**REQUIRED ACTION:** Quote the listing below in full and exactly as written, but omit every picture.

**DATA FOR THE TASK:**
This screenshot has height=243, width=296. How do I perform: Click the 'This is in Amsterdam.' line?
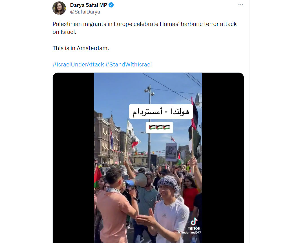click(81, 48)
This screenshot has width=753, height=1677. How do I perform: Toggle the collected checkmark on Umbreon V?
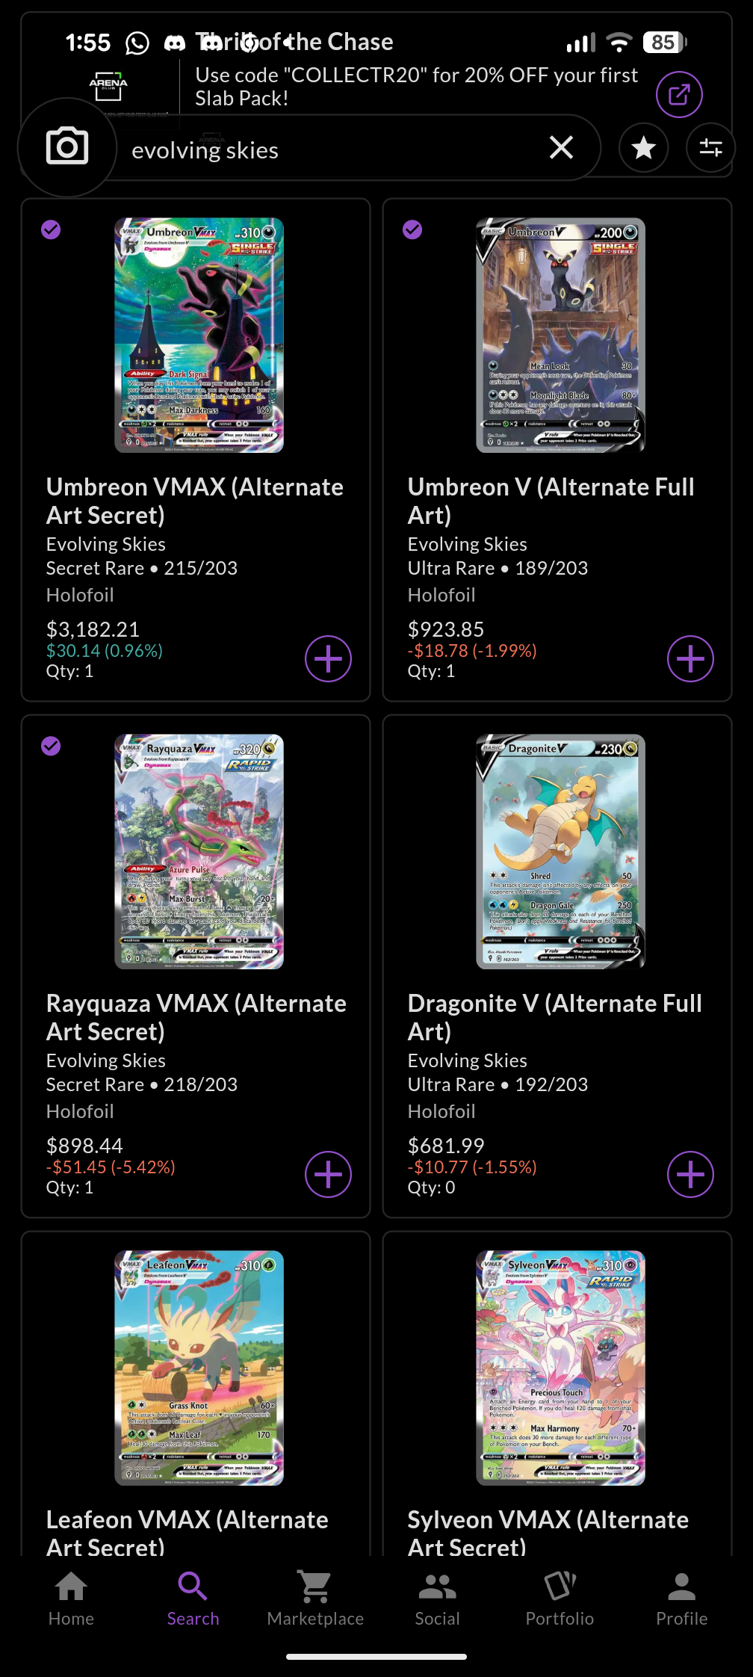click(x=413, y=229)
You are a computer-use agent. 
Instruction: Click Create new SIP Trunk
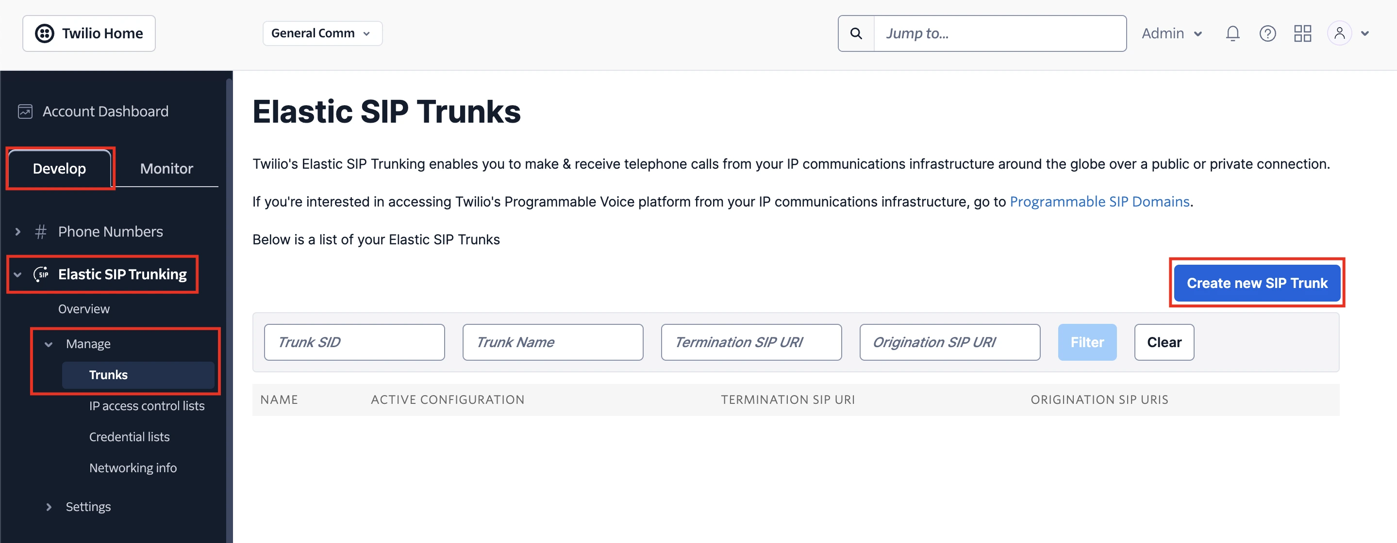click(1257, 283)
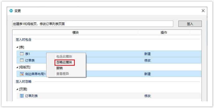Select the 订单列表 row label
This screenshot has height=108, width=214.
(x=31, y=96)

**EXERCISE RESULT:**
This screenshot has height=243, width=296. How do I perform: Click the 'This is in Amsterdam.' line?
click(81, 48)
This screenshot has width=753, height=1677. How do I perform: Toggle the collected checkmark on Umbreon V?
click(x=413, y=229)
You are a computer-use agent. 
Instruction: Click Create new SIP Trunk
click(1257, 283)
Select the 订单列表 row label
This screenshot has height=108, width=214.
(x=31, y=96)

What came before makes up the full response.